- **Assignment**:
In the text about a drive through the Wicklow Mountains, which gap did the drive pass through?

I was in a funk.
And I couldn’t even really pinpoint why, except to say that it was probably just a combination of many things. I had a bit of blogger burn-out, I supposed – I couldn’t be inspired to write anything about anywhere, guests posts and the like were piling up.
Add on the stress of working on a new business plan, a couple of unsatisfying course assignments, a few consecutive cool and rainy days keeping me huddled inside, and I just wanted to shut it all down. Curl up in front of the fireplace with a book and turn off from the world for a day.
So, I did that. But it didn’t help. I sunk a little deeper into the funk with the disappointment of its endurance, and couldn’t see how I was going to break free of it.
“Let’s go for a drive today,” Pete said from the foot of the bed as I rose late, the drowsy affects of a sleeping aid requiring a few seconds for me to register his comments. I truthfully wasn’t in the mood, I couldn’t be bothered to do anything, but he was eager. I got up, I dressed, and he drove.
The wonderful thing about where we are staying in central Ireland is that we are just a short drive to nearly everything on the island. Pete had mapped out a route that would take us through the Wicklow Mountains near Dublin.
We both snickered when we saw them. After growing up near the Rockies and spending almost a year in the Andes, the Wicklow’s have quite a feeble claim on the word “mountain”. But it was still a treat to drive through the Sally Gap, as the landscape brandished a shockingly different scene than what we were used to. We emerged from closeted narrow roads of bulging shrubs and overhanging trees to an unusual blanket of dry, sparse grasses. And after days of cool, rainy weather, clouds lifted and blue skies emerged. We stopped to snap several pictures along the way, and turned our faces upwards to welcome the warmth of the sun.

- **Raw data**:

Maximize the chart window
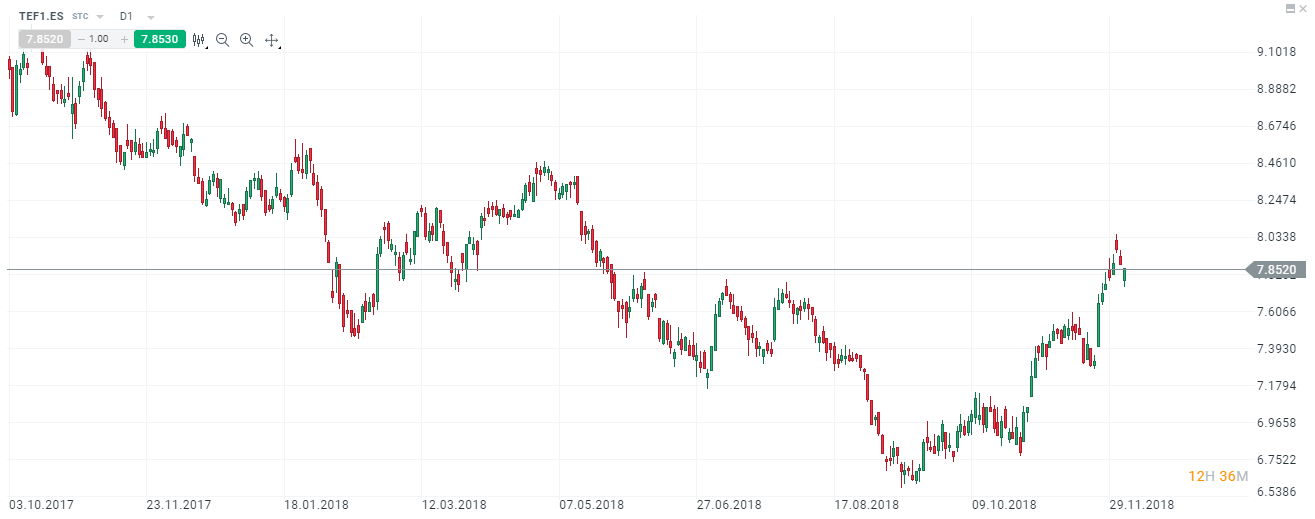The height and width of the screenshot is (519, 1315). [1290, 8]
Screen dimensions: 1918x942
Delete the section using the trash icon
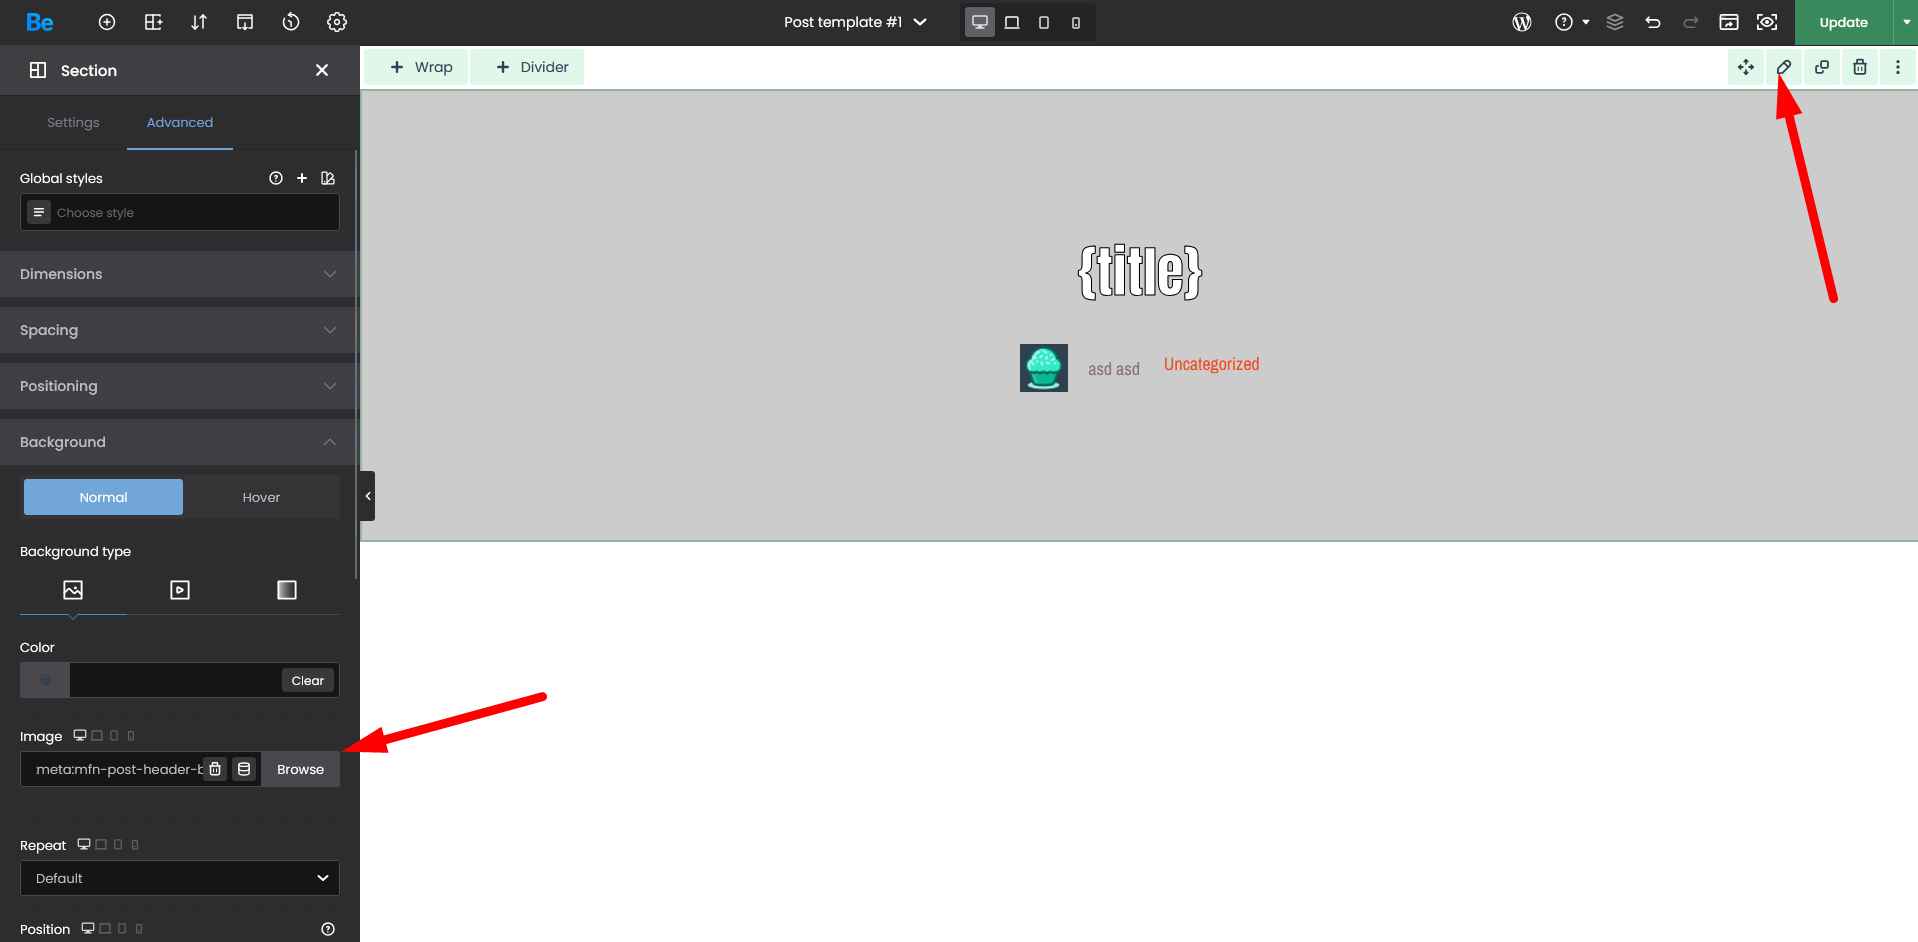[x=1859, y=67]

- **Finished exercise**:
The Sally Gap.